Más educación; menos sanciones
Cochabamba no es solo conocida como la ciudad jardín; sino, también como ciudad de las bicicletas, porque la topografía permite que las personas usen este medio como un transporte eficiente, seguro y ecológico. El Día del Peatón y el Ciclista es un buen ejemplo de la apropiación que hace la población de esta modalidad de transporte.
La ciudad de Cochabamba tiene una red de 18 kilómetros de ciclovías y ciclorrutas y es utilizada por al menos 5.000 personas diariamente para desplazarse a sus distintas actividades. Sin embargo, el gran desafío es contar con rutas seguras para los ciclistas y que los conductores respeten el espacio para las bicicletas en las avenidas y calles.
Las recientes denuncias de conductores que invadieron las ciclovías en la zona norte y en la laguna Alalay avivaron el debate sobre la inseguridad vial en los espacios destinados exclusivamente a los ciclistas y derivaron en una respuesta inmediata de la Alcaldía de Cochabamba que se tradujo en la promulgación del Decreto Municipal 530/2026.
La medida endurece la multa para los conductores que invadan el espacio de 100 bolivianos a 10 mil bolivianos.

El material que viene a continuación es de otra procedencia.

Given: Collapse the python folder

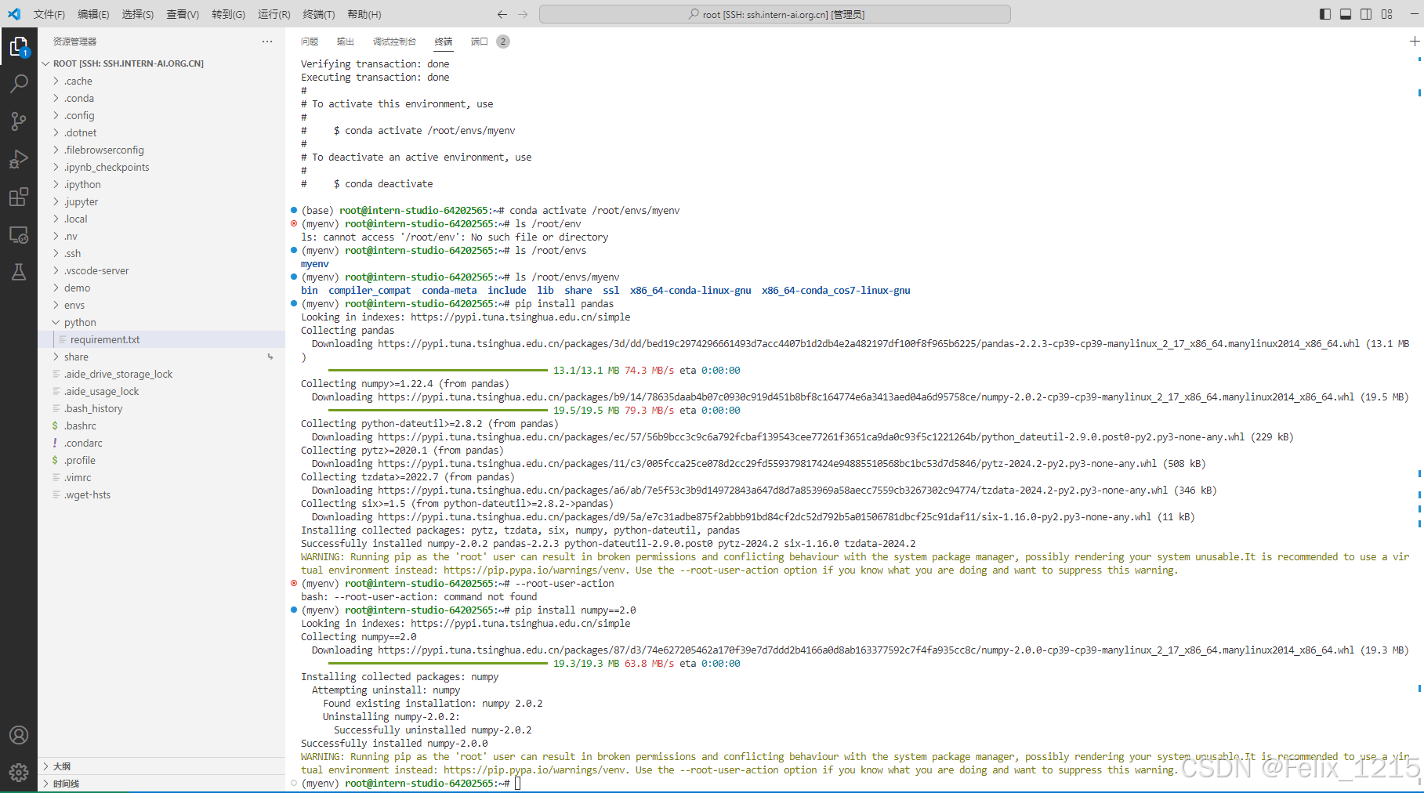Looking at the screenshot, I should pos(80,322).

Antes de aplicar las sanciones, la Dirección de Movilidad Urbana realizará la socialización hasta el 27 de julio.
El director de Movilidad Urbana, Hever Rojas, explicó que se realizarán patrullajes y controles permanentes para emitir las sanciones en el lugar mediante boletas registradas en el sistema e impresas con equipos portátiles y se otorgará un plazo de tres días para el pago de la infracción. Asimismo, pidió a la población denunciar estos hechos a la línea gratuita 151. Se dar a conocer la placa del vehículo infractor y su ubicación, para que el personal municipal verifique la infracción y proceda a aplicar la multa.
La medida ha generado reacciones a favor y en contra. Los que respaldan la imposición de una sanción económica afirman que es la única manera de que los conductores aprendan a respetar las señales de tránsito y los espacios exclusivos para los ciclistas. Sin embargo, quienes observan que se cobre una multa de 10 mil bolivianos consideran que el monto está fuera de la realidad y que no resolverá el tema de fondo: la falta de educación vial.

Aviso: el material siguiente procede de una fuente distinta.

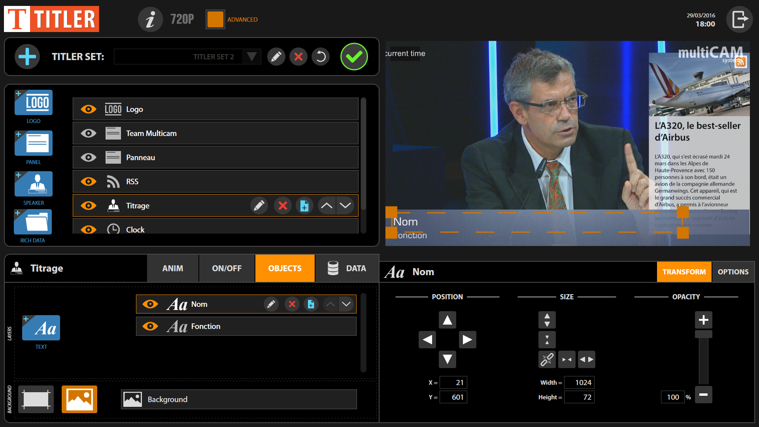Image resolution: width=759 pixels, height=427 pixels.
Task: Open the info button in header
Action: (x=150, y=19)
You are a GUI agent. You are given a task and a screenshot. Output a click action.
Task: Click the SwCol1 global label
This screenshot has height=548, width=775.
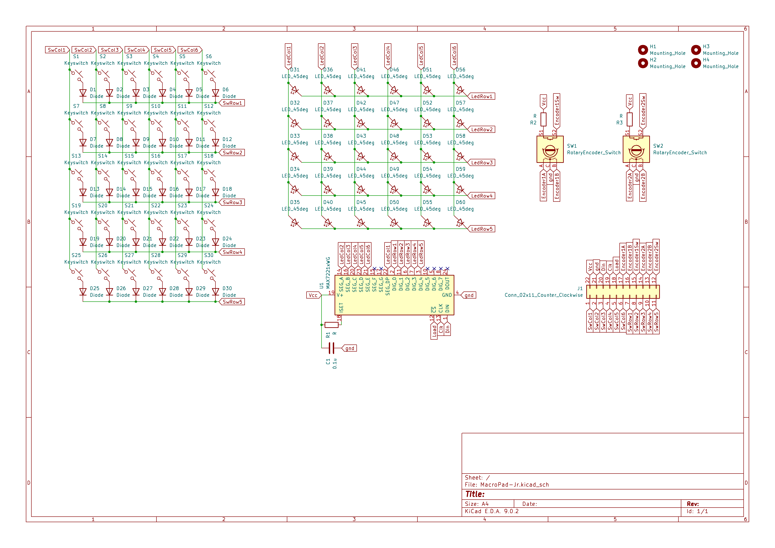click(57, 50)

Aunque ambas reacciones parezcan distintas y hasta opuestas tienen algo en común: la necesidad de hacer algo y no aceptar que la invasión de los espacios dedicados únicamente a los ciclistas se normalice y que los conductores vean esta alternativa como un atajo para salir del congestionamiento vehicular. El gran riesgo es que las medidas que aplica la Alcaldía de Cochabamba se queden únicamente en la sanción y se genere otra fuente de recaudación municipal sin que se incida en la educación vial.
Más allá del castigo, es importante que las autoridades municipales se enfoquen en la educación vial permanente para tener ciclovías seguras. El objetivo de cualquier gestión tendría que ser apostar por más educación y menos sanciones.